En los trabajos firmados como Antony and the Johnsons (proyecto previo a Anohni) prevalecen los textos desesperanzados, con la añoranza como ingrediente central. Con destellos de luz pero siempre enmarcados en la melancolía. Y la música es el marco perfecto para ello: dominada por pianos, alientos y cuerdas. Los sonidos suelen ser suaves, temerosos, frágiles. El tono dramático se siente real y duele al escucharlo. No es música victimizante, es música que lastima y sufre. Sin embargo, a partir de Hopelessness (primer álbum bajo la identidad de Anohni), la sensación de desesperanza muta de personal a universal y da paso a la rabia. Como si en su reflexión individual la artista se supiera triunfante de su propia batalla y, ahora sí, con la autoridad moral que eso le confiere, pudiera hablar de las luchas que siguen: las que trascienden los cuerpos particulares y se libran en el Gran Cuerpo Universal. Los temas en Hopelessness son crudos y no usan disfraz. Son directos, escupidos en la cara: el conflicto en medio oriente, la utilización de niños en guerras absurdas (¿cuál guerra no lo es?), la crisis de los Estados Unidos, las expectativas de los padres sobre los hijos, el cambio climático… Incluso las letras abandonan la metáfora y se vuelven más literales, como en Four degrees: “Son solo cuatro grados / quiero ver este mundo / quiero verlo hervir / quiero escuchar a los perros aullando por agua / quiero ver a los peces flotar bocarriba / Quiero ver lémures y criaturas morir / Rinocerontes y grandes mamíferos / yaciendo inertes en los campos / son solo cuatro grados, quiero verlos arder”.

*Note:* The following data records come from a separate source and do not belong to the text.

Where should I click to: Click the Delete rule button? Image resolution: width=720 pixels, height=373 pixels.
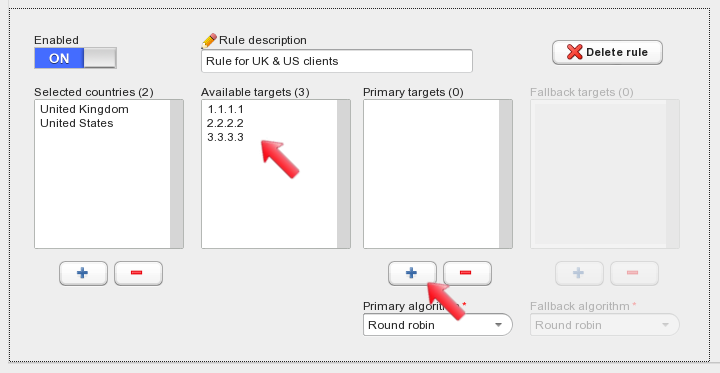(x=607, y=52)
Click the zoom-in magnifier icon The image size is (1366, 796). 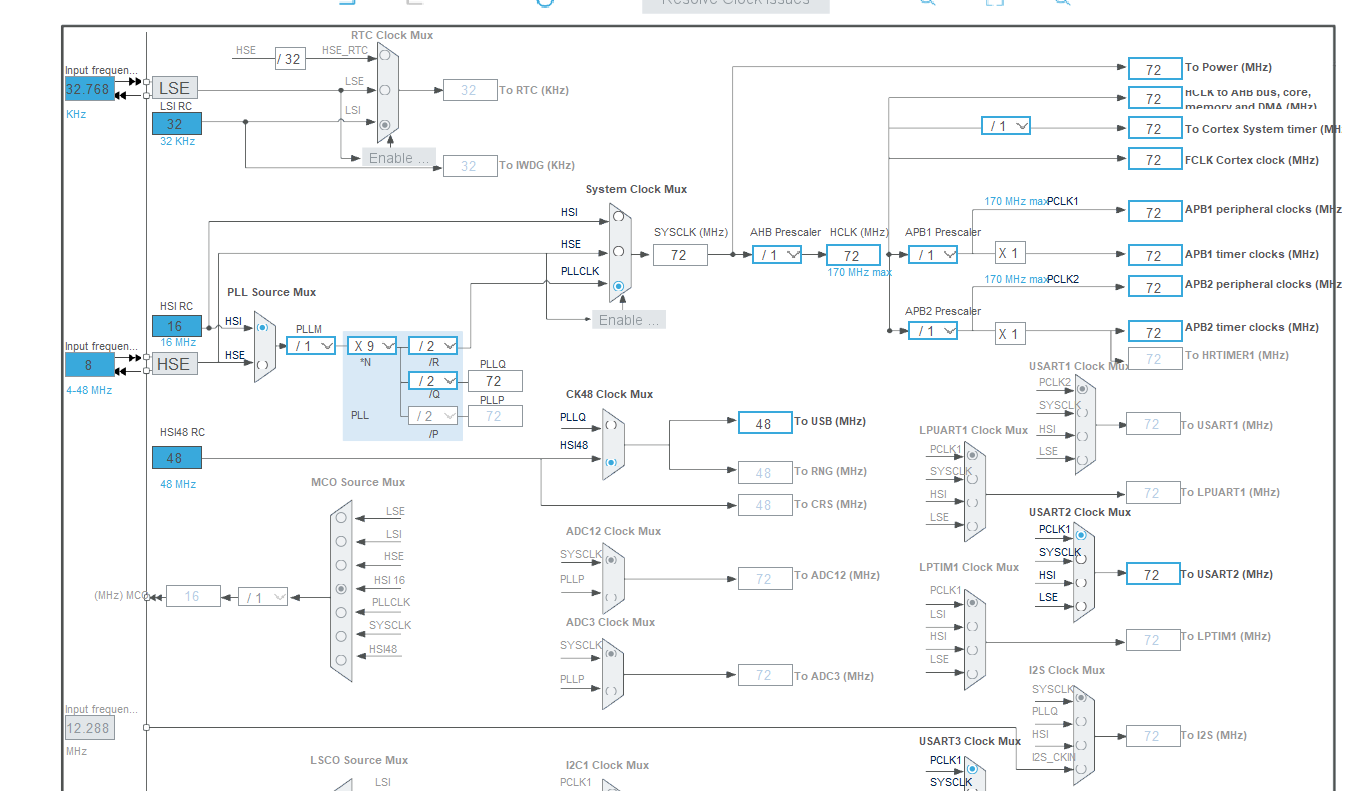(925, 5)
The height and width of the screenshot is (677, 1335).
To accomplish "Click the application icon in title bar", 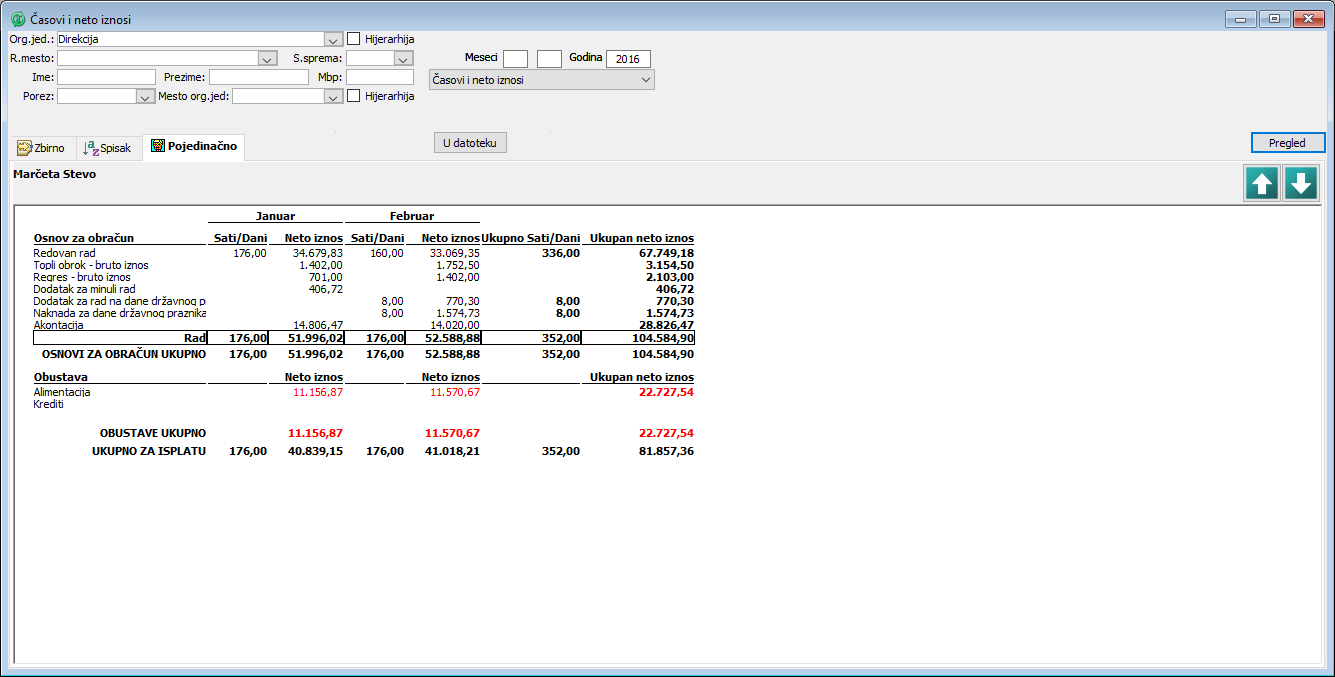I will pyautogui.click(x=17, y=19).
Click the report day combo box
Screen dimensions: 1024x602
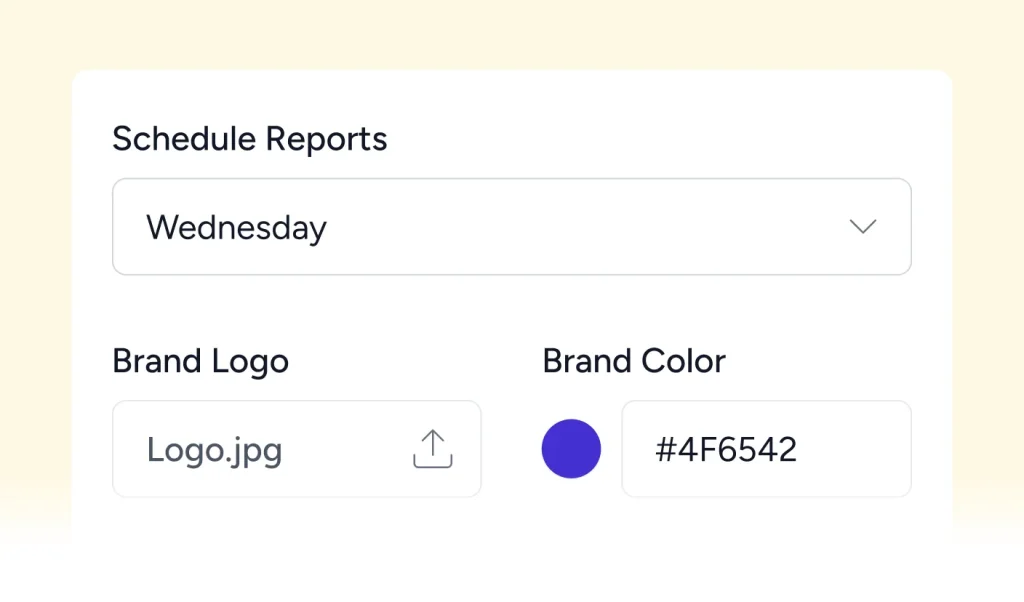(x=511, y=227)
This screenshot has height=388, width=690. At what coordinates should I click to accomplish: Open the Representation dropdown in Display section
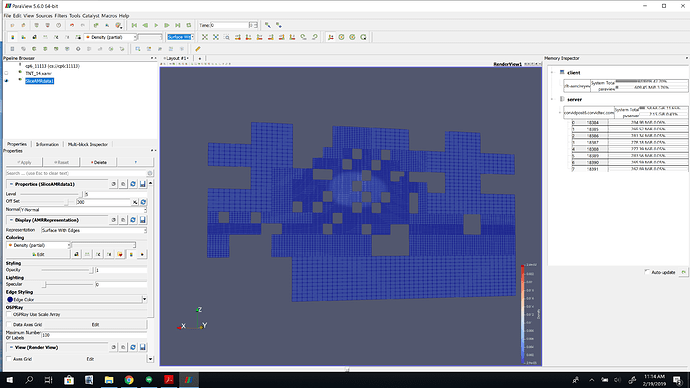pyautogui.click(x=94, y=231)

La música, por supuesto, también sufre un cambio: Anohni emplea recursos del pop electrónico con elementos industriales; los beats son agresivos, y los ritmos, trepidantes. Cualquier musicólogo o musicoterapeuta sabe que a mayor BPM (medida para el ritmo) de una canción, mayor segregación de endorfinas: estimulan, generan placer, pero también alerta.
Luego entonces, la pregunta es: ¿puede el arte ofrecer nuevas formas de concebirnos, de leernos y reconfigurar nuestra actuación ante el mundo? Mi respuesta es sí. En la medida en que intentemos desarticular los discursos a los que hemos sido expuestxs, recuperamos cierta autonomía. Y con cada nivel desbloqueado, la responsabilidad moral aumenta, porque lo que hagamos desde nuestro espacio individual, tiene el poder de volverse político. El cuerpo comunica. La cuestión está en procurar que lo haga en el sentido que verdaderamente queremos, ya sea para los demás o para nosotrxs mismxs. ¿Dolerá? Seguro que sí, ¡y qué demonios! Finalmente, tanto el conflicto como la crisis suelen ser antecedentes necesarios para los grandes cambios, los cambios reales; de esos que tanto necesitamos.